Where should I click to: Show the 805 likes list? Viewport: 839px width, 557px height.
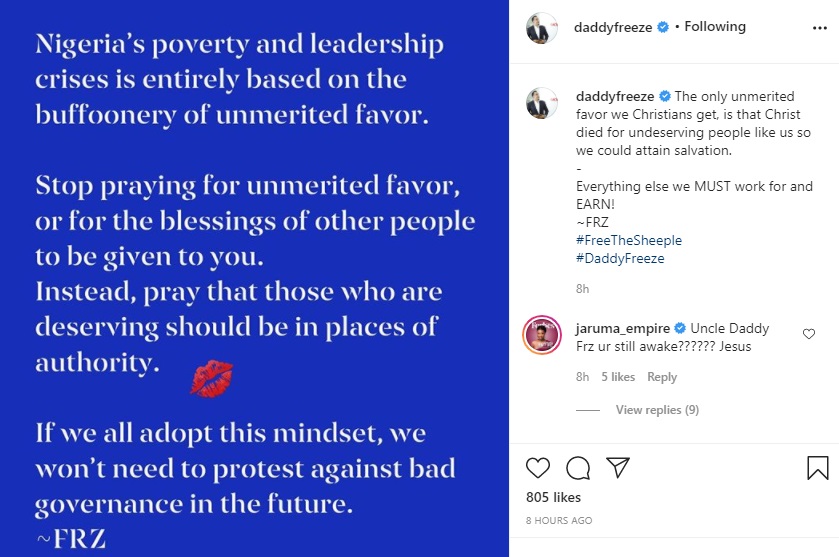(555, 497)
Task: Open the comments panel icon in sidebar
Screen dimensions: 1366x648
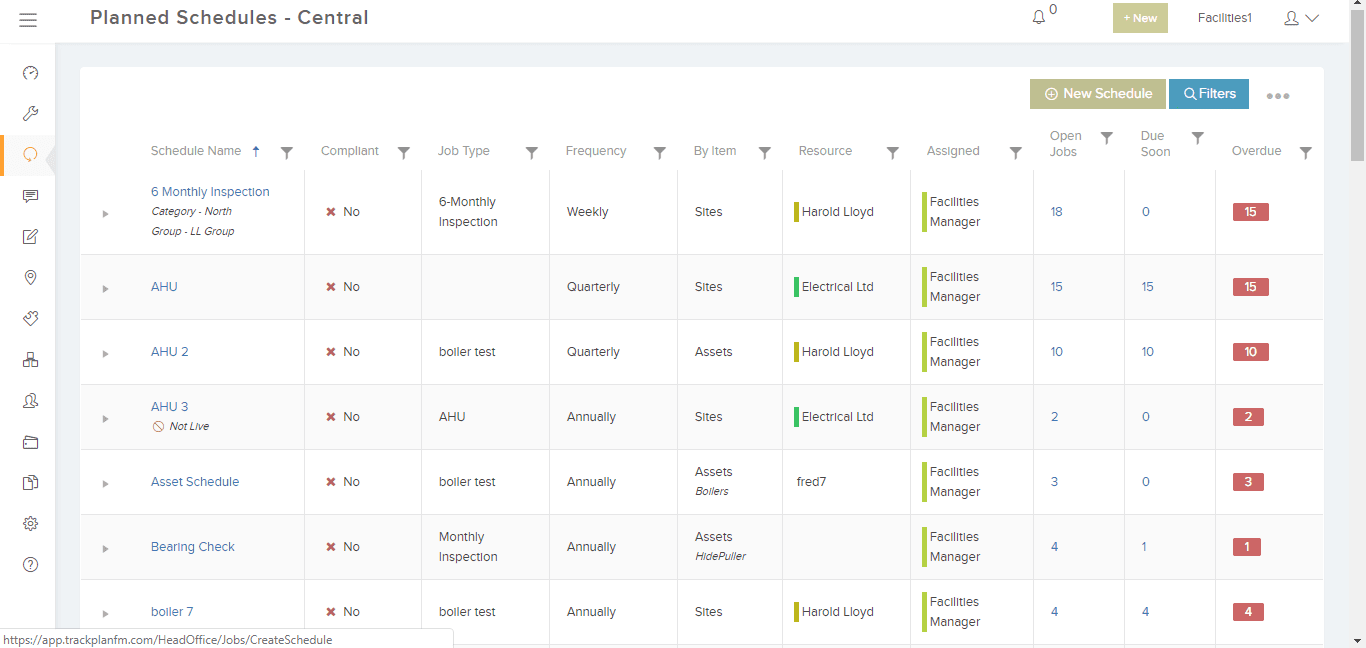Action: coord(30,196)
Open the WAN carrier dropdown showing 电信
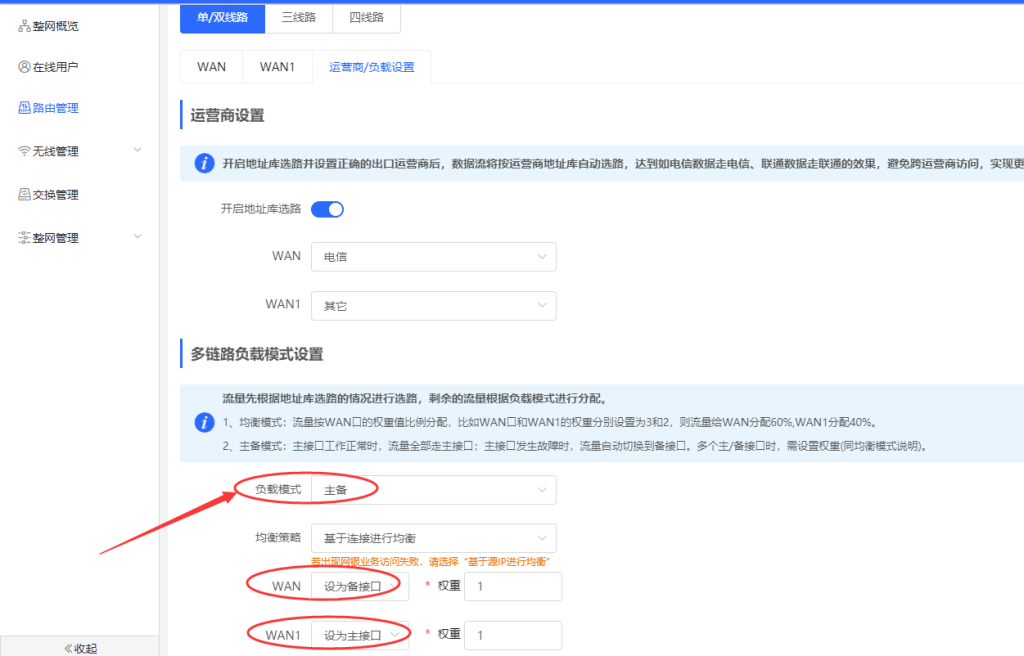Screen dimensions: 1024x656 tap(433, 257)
:::
• Exercise details:
Repeat the entries above word for word, including their line breaks, and omit the pictures.

• Task solution:
Where should I click to: Show the 805 likes list? Viewport: 839px width, 557px height.
(555, 497)
Task: Open the comments panel icon in sidebar
Screen dimensions: 1366x648
Action: coord(30,196)
Open the WAN carrier dropdown showing 电信
Screen dimensions: 1024x656 tap(433, 257)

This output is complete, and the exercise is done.